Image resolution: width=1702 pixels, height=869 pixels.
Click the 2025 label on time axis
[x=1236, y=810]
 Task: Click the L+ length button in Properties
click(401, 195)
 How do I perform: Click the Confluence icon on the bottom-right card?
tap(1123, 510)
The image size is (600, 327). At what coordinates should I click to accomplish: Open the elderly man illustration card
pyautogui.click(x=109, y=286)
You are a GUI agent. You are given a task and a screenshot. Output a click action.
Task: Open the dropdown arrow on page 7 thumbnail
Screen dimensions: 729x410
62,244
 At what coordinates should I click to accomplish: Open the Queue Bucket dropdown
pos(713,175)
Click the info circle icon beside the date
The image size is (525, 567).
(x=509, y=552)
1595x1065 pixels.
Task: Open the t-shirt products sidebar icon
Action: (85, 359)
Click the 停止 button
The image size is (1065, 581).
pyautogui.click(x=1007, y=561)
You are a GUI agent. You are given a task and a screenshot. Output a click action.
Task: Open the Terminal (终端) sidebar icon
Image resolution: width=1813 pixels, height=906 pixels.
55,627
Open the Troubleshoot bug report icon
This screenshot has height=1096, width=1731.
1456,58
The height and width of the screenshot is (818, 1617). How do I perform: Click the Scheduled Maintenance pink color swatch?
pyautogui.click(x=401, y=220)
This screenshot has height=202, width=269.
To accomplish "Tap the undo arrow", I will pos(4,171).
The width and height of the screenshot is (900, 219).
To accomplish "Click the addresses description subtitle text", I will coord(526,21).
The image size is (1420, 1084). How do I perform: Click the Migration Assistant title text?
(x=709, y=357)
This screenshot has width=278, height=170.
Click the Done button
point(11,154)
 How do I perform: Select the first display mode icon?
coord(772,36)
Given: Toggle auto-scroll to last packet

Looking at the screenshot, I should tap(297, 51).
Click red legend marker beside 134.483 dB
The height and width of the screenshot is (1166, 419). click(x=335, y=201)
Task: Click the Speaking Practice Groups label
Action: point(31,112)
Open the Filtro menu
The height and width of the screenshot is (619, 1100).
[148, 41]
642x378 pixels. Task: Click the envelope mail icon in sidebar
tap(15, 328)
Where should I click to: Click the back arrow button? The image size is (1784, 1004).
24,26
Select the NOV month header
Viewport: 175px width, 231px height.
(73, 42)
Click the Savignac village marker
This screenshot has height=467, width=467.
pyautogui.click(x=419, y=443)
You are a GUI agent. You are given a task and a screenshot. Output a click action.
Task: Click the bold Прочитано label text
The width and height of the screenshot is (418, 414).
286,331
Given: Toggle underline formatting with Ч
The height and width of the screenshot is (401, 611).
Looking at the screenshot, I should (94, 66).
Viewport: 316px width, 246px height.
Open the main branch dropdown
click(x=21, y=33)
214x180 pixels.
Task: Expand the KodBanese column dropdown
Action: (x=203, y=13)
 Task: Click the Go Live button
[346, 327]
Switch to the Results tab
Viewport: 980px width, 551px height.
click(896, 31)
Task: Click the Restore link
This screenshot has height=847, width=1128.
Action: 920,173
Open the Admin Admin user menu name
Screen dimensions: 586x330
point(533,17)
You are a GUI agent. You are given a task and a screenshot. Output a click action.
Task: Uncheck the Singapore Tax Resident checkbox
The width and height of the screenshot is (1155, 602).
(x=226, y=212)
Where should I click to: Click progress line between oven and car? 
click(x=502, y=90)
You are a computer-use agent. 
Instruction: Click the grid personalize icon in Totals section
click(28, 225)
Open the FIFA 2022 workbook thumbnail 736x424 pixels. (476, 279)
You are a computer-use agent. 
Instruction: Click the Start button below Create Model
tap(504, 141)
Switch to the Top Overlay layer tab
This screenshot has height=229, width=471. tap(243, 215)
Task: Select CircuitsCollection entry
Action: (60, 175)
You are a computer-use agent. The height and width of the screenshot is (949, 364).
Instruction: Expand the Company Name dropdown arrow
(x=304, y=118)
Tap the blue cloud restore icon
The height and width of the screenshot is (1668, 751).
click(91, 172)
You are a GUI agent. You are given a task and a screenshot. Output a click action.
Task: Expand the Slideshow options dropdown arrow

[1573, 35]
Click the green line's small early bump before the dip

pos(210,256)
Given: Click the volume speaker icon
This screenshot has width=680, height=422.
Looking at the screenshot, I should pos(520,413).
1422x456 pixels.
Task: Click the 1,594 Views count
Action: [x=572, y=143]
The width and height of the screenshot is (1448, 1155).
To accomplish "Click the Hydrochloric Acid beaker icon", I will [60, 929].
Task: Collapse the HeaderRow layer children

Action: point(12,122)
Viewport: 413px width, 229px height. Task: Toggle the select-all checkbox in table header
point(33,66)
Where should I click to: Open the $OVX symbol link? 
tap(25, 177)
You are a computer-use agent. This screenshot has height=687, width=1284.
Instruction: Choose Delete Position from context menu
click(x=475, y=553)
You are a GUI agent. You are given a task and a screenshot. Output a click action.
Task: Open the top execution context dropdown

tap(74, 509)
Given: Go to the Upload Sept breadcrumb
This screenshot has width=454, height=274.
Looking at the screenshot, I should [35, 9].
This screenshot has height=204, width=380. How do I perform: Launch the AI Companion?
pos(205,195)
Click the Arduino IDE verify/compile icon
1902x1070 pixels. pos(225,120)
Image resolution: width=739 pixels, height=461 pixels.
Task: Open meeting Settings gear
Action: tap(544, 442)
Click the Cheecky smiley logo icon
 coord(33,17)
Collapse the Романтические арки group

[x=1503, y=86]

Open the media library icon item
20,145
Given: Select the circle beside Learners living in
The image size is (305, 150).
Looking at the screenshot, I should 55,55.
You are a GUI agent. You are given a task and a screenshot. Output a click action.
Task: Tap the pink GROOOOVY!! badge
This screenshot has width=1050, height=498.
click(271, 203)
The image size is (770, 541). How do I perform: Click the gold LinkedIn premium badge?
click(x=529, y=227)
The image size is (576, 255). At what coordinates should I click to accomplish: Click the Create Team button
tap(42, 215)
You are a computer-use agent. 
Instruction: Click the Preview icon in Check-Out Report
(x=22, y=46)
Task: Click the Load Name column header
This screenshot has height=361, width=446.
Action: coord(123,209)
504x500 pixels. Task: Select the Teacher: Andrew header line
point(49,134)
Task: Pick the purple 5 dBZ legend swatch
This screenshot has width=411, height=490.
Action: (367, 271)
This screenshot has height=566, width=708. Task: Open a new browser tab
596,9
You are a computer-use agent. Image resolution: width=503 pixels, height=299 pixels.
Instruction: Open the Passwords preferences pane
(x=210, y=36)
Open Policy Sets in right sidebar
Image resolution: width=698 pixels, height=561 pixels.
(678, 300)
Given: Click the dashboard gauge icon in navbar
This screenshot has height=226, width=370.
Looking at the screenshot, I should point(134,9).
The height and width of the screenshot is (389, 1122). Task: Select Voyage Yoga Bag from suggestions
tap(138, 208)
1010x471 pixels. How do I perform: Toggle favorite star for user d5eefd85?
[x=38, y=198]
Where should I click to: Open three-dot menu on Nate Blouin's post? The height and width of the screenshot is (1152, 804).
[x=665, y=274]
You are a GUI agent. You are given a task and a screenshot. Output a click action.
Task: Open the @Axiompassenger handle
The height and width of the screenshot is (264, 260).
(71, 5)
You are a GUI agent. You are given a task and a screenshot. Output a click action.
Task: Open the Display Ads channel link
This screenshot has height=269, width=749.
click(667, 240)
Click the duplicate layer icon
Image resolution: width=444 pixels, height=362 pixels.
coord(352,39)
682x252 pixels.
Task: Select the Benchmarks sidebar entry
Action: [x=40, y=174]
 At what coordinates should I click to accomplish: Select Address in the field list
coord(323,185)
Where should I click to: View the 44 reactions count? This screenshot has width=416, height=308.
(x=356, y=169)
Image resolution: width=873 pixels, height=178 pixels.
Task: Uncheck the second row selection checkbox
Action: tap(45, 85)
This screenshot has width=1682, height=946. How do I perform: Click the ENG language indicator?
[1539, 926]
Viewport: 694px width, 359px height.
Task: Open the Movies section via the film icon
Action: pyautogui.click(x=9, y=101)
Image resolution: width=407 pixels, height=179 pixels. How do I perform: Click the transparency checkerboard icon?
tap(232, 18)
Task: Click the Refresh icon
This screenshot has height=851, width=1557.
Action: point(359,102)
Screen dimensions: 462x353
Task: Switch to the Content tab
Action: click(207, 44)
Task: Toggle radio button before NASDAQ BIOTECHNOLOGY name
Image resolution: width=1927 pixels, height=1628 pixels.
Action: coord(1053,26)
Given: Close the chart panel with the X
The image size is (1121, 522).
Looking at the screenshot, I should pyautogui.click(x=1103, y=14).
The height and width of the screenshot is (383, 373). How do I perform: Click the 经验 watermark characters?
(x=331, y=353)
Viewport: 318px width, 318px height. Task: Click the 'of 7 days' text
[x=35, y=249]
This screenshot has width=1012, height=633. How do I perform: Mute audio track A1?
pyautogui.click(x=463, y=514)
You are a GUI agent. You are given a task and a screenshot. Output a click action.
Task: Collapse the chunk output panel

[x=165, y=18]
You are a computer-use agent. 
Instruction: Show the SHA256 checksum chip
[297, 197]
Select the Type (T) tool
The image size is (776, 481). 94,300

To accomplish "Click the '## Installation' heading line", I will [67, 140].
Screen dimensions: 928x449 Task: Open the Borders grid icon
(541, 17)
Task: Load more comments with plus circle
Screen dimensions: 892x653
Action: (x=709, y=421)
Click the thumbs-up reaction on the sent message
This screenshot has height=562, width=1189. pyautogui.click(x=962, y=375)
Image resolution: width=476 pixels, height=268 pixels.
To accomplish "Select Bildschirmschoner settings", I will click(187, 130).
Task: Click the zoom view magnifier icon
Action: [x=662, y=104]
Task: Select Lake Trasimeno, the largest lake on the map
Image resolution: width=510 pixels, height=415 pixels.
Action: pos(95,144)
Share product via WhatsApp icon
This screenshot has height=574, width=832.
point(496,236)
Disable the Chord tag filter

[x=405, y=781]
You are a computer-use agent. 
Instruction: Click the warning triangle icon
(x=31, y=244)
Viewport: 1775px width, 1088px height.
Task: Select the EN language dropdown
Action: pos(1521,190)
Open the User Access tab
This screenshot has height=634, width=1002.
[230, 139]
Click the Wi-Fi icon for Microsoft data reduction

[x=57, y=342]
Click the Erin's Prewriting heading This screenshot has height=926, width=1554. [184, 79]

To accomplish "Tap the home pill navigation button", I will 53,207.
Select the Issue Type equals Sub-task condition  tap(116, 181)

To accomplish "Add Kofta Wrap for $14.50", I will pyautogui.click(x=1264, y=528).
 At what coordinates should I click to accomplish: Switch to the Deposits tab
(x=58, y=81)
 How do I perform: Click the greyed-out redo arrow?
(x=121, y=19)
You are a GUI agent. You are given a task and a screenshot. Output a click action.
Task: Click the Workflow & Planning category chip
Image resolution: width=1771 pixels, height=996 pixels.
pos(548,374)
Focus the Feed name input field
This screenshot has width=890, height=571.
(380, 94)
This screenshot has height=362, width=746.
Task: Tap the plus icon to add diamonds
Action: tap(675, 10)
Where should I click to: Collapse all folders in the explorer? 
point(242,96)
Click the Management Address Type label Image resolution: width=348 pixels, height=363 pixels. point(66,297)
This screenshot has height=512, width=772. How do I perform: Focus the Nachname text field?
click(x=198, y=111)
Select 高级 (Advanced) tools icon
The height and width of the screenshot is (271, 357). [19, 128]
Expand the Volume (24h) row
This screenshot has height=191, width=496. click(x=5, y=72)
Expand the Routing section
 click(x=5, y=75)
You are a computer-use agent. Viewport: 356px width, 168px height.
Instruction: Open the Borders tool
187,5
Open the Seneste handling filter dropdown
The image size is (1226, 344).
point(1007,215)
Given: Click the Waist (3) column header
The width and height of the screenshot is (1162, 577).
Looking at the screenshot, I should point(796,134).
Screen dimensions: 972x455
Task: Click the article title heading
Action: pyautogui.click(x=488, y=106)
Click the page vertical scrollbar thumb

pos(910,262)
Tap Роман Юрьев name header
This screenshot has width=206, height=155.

■ **The request**
Retype the entries above verbatim, from the line with "Switch to the Results tab" up to and including the line with "Action: point(12,122)".

■ **Output of the exercise**
Switch to the Results tab
Viewport: 980px width, 551px height.
click(896, 31)
Task: Click the Restore link
This screenshot has height=847, width=1128.
Action: 920,173
Open the Admin Admin user menu name
Screen dimensions: 586x330
point(533,17)
You are a GUI agent. You are given a task and a screenshot. Output a click action.
Task: Uncheck the Singapore Tax Resident checkbox
The width and height of the screenshot is (1155, 602).
(x=226, y=212)
Where should I click to: Click progress line between oven and car? 
click(x=502, y=90)
You are a computer-use agent. 
Instruction: Click the grid personalize icon in Totals section
click(28, 225)
Open the FIFA 2022 workbook thumbnail 736x424 pixels. (476, 279)
You are a computer-use agent. 
Instruction: Click the Start button below Create Model
tap(504, 141)
Switch to the Top Overlay layer tab
This screenshot has height=229, width=471. tap(243, 215)
Task: Select CircuitsCollection entry
Action: (60, 175)
You are a computer-use agent. The height and width of the screenshot is (949, 364).
Instruction: Expand the Company Name dropdown arrow
(x=304, y=118)
Tap the blue cloud restore icon
The height and width of the screenshot is (1668, 751).
click(91, 172)
You are a GUI agent. You are given a task and a screenshot. Output a click action.
Task: Expand the Slideshow options dropdown arrow

[1573, 35]
Click the green line's small early bump before the dip

pos(210,256)
Given: Click the volume speaker icon
This screenshot has width=680, height=422.
Looking at the screenshot, I should pos(520,413).
1422x456 pixels.
Task: Click the 1,594 Views count
Action: [x=572, y=143]
The width and height of the screenshot is (1448, 1155).
To accomplish "Click the Hydrochloric Acid beaker icon", I will [60, 929].
Task: Collapse the HeaderRow layer children

Action: point(12,122)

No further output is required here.